The cost of emergency medical treatment abroad can be significant. Travel insurance will cover that treatment in the event that you need it while on holiday. You should also make sure that you have a valid European Health Insurance Card (EHIC) if travelling within the European Economic Area (EEA)* and Switzerland.

You should tell your insurer about:

  • pre-existing medical conditions
  • recurring illnesses or injuries
  • ongoing or lifelong conditions
  • previous surgeries
  • conditions you are currently suffering from.

If you're unsure whether information is relevant, you should tell your insurer just in case.

You must make a full declaration of your medical history to your insurer when you are buying a policy. If you don’t, your insurer may not pay your claim.

You must tell your insurer about any changes to your health. If you develop a new medical condition after you have bought your policy but before you travel you must disclose this to your insurer.

Pre-existing medical conditions

If you have an existing medical condition, it is particularly important to make sure that you shop around for the right policy before booking the trip to ensure you are fully covered. You should discuss any questions or concerns with your insurer, and update them of any changes to your condition. Some complicated medical conditions may require a specialist insurance broker to find the right policy.
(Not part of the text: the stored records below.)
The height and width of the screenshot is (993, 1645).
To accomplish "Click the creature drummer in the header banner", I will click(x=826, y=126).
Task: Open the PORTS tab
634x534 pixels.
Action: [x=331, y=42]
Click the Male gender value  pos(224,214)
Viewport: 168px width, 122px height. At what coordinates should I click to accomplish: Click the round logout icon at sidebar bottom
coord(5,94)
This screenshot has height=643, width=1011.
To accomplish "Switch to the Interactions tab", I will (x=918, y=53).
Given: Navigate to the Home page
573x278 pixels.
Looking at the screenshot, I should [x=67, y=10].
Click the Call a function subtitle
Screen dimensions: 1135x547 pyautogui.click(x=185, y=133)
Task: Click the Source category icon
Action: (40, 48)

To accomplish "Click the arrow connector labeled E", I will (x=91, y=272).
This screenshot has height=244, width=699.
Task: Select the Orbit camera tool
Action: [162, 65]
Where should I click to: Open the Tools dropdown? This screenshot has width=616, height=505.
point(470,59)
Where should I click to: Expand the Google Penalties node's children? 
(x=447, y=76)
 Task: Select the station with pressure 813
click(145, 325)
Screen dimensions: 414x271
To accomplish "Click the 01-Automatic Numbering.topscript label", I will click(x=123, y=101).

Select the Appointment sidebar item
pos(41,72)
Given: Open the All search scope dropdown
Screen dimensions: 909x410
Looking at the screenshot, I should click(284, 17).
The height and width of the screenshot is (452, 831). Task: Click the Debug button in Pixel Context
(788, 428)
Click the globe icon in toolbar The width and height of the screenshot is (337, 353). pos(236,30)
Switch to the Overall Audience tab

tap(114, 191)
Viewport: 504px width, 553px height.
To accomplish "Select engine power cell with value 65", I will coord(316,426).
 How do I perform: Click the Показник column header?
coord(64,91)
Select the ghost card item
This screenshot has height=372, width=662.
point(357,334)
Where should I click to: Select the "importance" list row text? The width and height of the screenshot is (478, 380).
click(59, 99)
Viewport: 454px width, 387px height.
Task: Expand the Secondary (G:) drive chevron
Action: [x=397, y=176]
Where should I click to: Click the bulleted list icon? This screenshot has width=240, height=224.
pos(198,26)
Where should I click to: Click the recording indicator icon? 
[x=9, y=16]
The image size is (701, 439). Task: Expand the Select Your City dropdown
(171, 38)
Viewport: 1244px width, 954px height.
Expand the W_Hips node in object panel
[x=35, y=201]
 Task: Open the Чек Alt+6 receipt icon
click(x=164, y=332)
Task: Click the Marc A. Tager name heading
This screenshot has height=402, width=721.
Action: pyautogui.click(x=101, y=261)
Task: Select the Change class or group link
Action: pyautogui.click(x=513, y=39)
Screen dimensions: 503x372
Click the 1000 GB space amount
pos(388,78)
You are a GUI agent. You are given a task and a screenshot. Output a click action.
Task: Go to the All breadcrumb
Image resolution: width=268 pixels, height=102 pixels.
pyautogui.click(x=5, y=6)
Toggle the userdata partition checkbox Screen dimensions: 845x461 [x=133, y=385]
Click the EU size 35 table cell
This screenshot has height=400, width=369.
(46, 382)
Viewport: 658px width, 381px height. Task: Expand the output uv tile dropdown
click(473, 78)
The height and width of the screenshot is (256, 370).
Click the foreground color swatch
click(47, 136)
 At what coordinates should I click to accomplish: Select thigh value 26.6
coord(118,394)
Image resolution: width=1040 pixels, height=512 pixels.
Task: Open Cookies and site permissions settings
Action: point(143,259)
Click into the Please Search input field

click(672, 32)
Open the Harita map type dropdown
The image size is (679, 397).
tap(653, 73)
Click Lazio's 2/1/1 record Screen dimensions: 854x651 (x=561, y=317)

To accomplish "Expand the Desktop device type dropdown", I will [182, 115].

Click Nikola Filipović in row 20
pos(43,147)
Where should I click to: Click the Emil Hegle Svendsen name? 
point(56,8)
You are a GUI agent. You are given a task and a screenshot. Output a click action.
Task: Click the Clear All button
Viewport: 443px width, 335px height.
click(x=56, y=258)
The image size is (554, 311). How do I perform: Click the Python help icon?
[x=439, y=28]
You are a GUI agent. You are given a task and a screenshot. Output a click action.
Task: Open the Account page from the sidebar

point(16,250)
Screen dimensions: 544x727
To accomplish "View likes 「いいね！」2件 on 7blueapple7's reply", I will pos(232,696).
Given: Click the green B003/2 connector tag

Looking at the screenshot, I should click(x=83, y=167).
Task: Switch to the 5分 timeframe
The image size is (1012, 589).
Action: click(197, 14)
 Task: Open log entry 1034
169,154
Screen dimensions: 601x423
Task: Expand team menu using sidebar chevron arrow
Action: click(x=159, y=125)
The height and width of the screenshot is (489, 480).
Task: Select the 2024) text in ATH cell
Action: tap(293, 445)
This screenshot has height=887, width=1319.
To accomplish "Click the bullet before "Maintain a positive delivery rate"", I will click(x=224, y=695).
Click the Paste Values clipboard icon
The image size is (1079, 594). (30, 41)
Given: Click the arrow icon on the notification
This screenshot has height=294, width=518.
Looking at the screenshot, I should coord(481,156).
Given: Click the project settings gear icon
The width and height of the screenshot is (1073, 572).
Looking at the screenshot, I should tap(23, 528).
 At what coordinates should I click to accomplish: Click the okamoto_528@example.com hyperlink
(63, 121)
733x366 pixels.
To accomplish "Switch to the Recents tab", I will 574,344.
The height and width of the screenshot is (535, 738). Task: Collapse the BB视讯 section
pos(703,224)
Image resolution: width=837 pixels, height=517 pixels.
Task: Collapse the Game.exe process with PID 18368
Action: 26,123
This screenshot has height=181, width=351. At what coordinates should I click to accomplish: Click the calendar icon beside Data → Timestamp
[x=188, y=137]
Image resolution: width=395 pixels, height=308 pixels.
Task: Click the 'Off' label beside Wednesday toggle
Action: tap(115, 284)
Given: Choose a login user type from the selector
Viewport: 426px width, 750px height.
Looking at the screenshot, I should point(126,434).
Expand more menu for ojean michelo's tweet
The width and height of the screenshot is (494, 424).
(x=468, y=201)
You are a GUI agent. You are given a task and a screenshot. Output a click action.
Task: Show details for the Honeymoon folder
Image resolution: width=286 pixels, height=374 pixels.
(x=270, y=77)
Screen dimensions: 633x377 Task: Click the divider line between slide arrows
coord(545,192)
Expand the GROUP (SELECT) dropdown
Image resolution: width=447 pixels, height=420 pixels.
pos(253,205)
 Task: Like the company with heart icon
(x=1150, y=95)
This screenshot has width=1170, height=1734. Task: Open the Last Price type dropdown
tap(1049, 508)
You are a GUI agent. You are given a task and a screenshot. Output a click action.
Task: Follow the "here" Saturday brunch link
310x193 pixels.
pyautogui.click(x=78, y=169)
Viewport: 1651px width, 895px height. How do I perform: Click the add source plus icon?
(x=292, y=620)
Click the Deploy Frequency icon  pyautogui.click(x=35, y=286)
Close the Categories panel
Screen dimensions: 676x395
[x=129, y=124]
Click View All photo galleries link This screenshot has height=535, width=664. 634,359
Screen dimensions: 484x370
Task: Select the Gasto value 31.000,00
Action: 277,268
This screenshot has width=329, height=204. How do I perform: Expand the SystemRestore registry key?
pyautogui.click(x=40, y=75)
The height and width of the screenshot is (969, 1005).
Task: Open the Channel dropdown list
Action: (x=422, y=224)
If you are finding it difficult to find suitable cover, a specialist insurance broker will usually be able to help. The British Insurance Brokers’ Association (BIBA) can put you in touch with a specialist broker.

Falling ill abroad

What should I do if I need emergency medical treatment abroad?

Your policy documentation will provide a telephone number for an emergency medical assistance company, who should be your first port of call should you require medical treatment abroad. They should be able to deal with enquiries 24-hours a day, 365 days a year, and can:

  • suggest and arrange appropriate medical facilities
  • speak to the doctor or hospital on your behalf
  • offer translation services
  • give you guidance on what to say and do.

You should make a note of the telephone number before travelling abroad, and keep it easily to hand (e.g. store it in your mobile phone).

If you are in a country that is a member of the EEA or Switzerland, you should present your EHIC on arrival for medical treatment and request that treatment is provided under the reciprocal health scheme that the UK has with that country.

What if I don’t have time to contact my insurer before seeking treatment?

Whenever possible, you should contact your insurer’s appointed emergency medical assistance company. However, in urgent circumstances, you should get to the nearest appropriate medical facility as soon as possible and then contact your insurer as soon as you can.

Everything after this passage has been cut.